STATED GOAL: Copy out the lines below word for word, covering every record.

[Recorded data]
● ● ● ● ●

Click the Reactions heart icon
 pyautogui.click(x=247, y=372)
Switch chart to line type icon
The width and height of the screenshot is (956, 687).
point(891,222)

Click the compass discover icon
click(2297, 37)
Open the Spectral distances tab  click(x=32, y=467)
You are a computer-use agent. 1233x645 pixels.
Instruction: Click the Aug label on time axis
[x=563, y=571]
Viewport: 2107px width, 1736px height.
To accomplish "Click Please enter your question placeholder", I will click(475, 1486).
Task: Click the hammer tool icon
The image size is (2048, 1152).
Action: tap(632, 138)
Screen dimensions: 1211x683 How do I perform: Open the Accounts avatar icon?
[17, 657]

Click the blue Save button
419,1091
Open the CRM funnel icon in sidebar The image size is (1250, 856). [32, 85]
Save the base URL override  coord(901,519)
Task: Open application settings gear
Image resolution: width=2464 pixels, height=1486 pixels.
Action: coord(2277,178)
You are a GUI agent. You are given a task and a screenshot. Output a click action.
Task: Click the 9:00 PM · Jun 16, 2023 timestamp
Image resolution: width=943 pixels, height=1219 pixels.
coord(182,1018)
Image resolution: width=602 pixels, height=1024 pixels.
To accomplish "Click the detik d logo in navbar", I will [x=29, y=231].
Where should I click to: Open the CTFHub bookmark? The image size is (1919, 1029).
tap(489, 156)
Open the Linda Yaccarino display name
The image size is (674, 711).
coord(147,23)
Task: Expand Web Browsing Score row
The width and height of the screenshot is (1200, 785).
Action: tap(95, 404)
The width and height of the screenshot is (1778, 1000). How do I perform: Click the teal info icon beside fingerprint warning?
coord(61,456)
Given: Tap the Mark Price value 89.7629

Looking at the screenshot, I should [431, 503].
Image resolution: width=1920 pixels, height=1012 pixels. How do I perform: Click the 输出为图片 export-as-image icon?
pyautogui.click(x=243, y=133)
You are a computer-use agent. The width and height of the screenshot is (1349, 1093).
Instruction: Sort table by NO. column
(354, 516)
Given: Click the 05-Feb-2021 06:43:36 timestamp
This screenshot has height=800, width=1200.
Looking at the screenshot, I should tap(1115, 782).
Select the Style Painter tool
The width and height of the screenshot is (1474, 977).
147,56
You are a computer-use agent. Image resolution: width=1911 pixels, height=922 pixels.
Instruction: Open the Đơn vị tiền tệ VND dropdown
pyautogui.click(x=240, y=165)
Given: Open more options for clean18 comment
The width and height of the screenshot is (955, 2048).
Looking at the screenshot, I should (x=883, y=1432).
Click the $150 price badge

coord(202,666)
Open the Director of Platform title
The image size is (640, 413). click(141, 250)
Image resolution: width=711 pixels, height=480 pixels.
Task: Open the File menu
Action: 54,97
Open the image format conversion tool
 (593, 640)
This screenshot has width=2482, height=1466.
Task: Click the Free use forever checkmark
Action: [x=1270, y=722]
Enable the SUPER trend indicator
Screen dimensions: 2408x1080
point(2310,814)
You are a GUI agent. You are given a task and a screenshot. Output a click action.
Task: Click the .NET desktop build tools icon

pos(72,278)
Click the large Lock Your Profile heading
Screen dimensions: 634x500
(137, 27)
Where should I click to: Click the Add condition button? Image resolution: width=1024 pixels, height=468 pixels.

● ● ● ● ●

EXERCISE OUTPUT:
Click the Reactions heart icon
 pyautogui.click(x=247, y=372)
Switch chart to line type icon
The width and height of the screenshot is (956, 687).
point(891,222)

Click the compass discover icon
click(2297, 37)
Open the Spectral distances tab  click(x=32, y=467)
You are a computer-use agent. 1233x645 pixels.
Instruction: Click the Aug label on time axis
[x=563, y=571]
Viewport: 2107px width, 1736px height.
To accomplish "Click Please enter your question placeholder", I will click(475, 1486).
Task: Click the hammer tool icon
The image size is (2048, 1152).
Action: tap(632, 138)
Screen dimensions: 1211x683 How do I perform: Open the Accounts avatar icon?
[17, 657]

Click the blue Save button
419,1091
Open the CRM funnel icon in sidebar The image size is (1250, 856). [32, 85]
Save the base URL override  coord(901,519)
Task: Open application settings gear
Image resolution: width=2464 pixels, height=1486 pixels.
Action: coord(2277,178)
You are a GUI agent. You are given a task and a screenshot. Output a click action.
Task: Click the 9:00 PM · Jun 16, 2023 timestamp
Image resolution: width=943 pixels, height=1219 pixels.
coord(182,1018)
Image resolution: width=602 pixels, height=1024 pixels.
To accomplish "Click the detik d logo in navbar", I will [x=29, y=231].
Where should I click to: Open the CTFHub bookmark? The image size is (1919, 1029).
tap(489, 156)
Open the Linda Yaccarino display name
The image size is (674, 711).
coord(147,23)
Task: Expand Web Browsing Score row
The width and height of the screenshot is (1200, 785).
Action: tap(95, 404)
The width and height of the screenshot is (1778, 1000). How do I perform: Click the teal info icon beside fingerprint warning?
coord(61,456)
Given: Tap the Mark Price value 89.7629

Looking at the screenshot, I should [431, 503].
Image resolution: width=1920 pixels, height=1012 pixels. How do I perform: Click the 输出为图片 export-as-image icon?
pyautogui.click(x=243, y=133)
You are a computer-use agent. The width and height of the screenshot is (1349, 1093).
Instruction: Sort table by NO. column
(354, 516)
Given: Click the 05-Feb-2021 06:43:36 timestamp
This screenshot has height=800, width=1200.
Looking at the screenshot, I should tap(1115, 782).
Select the Style Painter tool
The width and height of the screenshot is (1474, 977).
147,56
You are a computer-use agent. Image resolution: width=1911 pixels, height=922 pixels.
Instruction: Open the Đơn vị tiền tệ VND dropdown
pyautogui.click(x=240, y=165)
Given: Open more options for clean18 comment
The width and height of the screenshot is (955, 2048).
Looking at the screenshot, I should (x=883, y=1432).
Click the $150 price badge

coord(202,666)
Open the Director of Platform title
The image size is (640, 413). click(141, 250)
Image resolution: width=711 pixels, height=480 pixels.
Task: Open the File menu
Action: 54,97
Open the image format conversion tool
 (593, 640)
This screenshot has width=2482, height=1466.
Task: Click the Free use forever checkmark
Action: [x=1270, y=722]
Enable the SUPER trend indicator
Screen dimensions: 2408x1080
point(2310,814)
You are a GUI agent. You are given a task and a screenshot. Output a click action.
Task: Click the .NET desktop build tools icon

pos(72,278)
Click the large Lock Your Profile heading
Screen dimensions: 634x500
(137, 27)
Where should I click to: Click the Add condition button? Image resolution: width=1024 pixels, height=468 pixels.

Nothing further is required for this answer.